A new book about Jeff Bezos and Amazon.com, Inc. describes how company executives and current and former employees reacted to the news of their chief executive divorcing his wife of 25 years, McKenzie Bezos. 

The book by Brad Stone is called "Amazon Unbound: Jeff Bezos and the Invention of a Global Empire."

According to the book, which was reported on by the New York Post, executives were "perplexed" when they saw the budget charges for the Lauren Sanchez-owned Black Ops, which Bezos had employed to film a test flight for his secretive Blue Origin space enterprise.

"It was another unfathomable shift to contemplate because as they all knew Jeff Bezos hated helicopters," Stone wrote.

However, by the fall of 2018, Amazon executives had noticed that their normally attentive boss was preoccupied and becoming increasingly difficult to find, according to Stone.

Helicopters were taking a lot of his time. According to the New York Post, Bezos' holding company purchased one and Amazon's unfavorable proposal to provide helipads at a planned second headquarters in Long Island City "came right from the top."

Sanchez, a former Fox News reporter in Los Angeles, was at Bezos' Texas ranch in July 2018 for the ninth test flight of the "New Shepard" rocket.
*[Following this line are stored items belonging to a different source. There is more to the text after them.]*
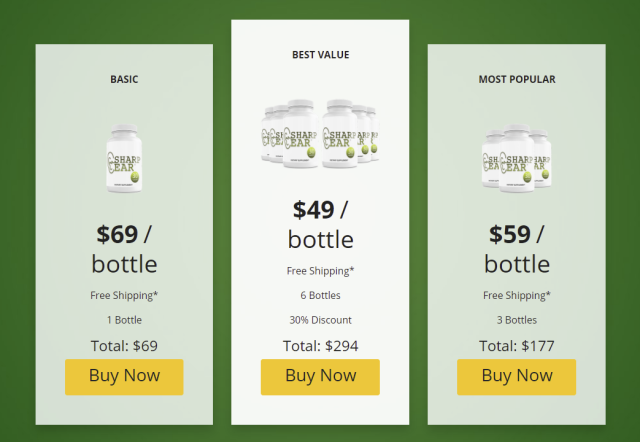This screenshot has height=442, width=640.
Task: Click the BEST VALUE plan heading
Action: click(x=320, y=55)
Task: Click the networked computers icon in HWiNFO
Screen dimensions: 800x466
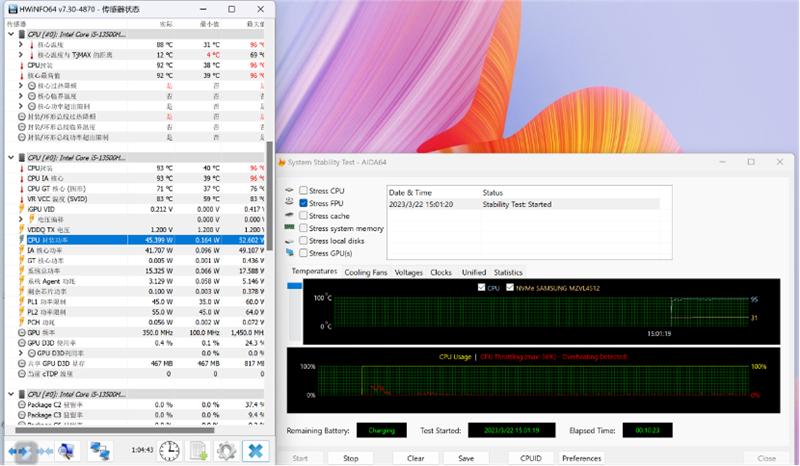Action: coord(100,451)
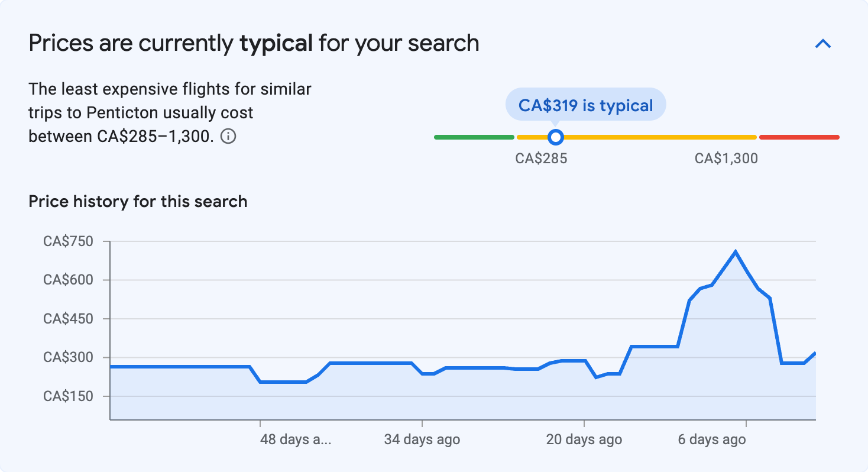Image resolution: width=868 pixels, height=472 pixels.
Task: Click the "Prices are currently typical" heading
Action: (x=254, y=43)
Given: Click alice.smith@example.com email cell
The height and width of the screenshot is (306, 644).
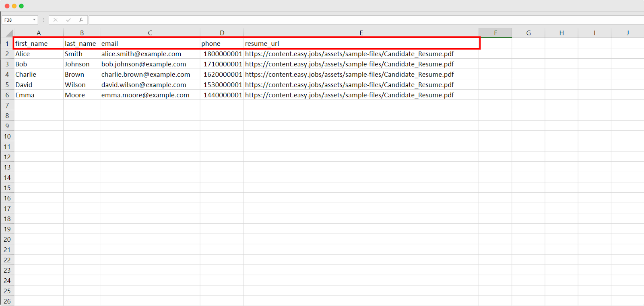Looking at the screenshot, I should click(x=141, y=54).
At the time, she was also married to celebrity agent Patrick Whitesell, chair of the Endeavor talent agency, who introduced his wife to Bezos in 2016. According to Stone, it is unclear when the affair started.

Bezos announced his divorce in a tweet Jan. 9, 2019. Both current and former employees were "surprised and disappointed" by Bezos' affair, according to Stone.

Just a few hours later, the National Enquirer revealed that Bezos was dating Sanchez.

Bezos eventually confirmed his relationship with Sanchez but said: "The story is completely wrong and out of order. MacKenzie and I have had good, healthy adult conversations about it. She is fine. The kids are fine. The media is having a field day. All of this is very distracting, so thank you for being focused on the business."

The billionaire returned to his business and philanthropic activities, including Blue Origin and his $10 billion fund to combat climate change after weathering the tabloid storm,

In February 2021, Bezos revealed he would step down as chief executive of Amazon in the third quarter. Andy Jassy, the CEO of AWS, will take his place.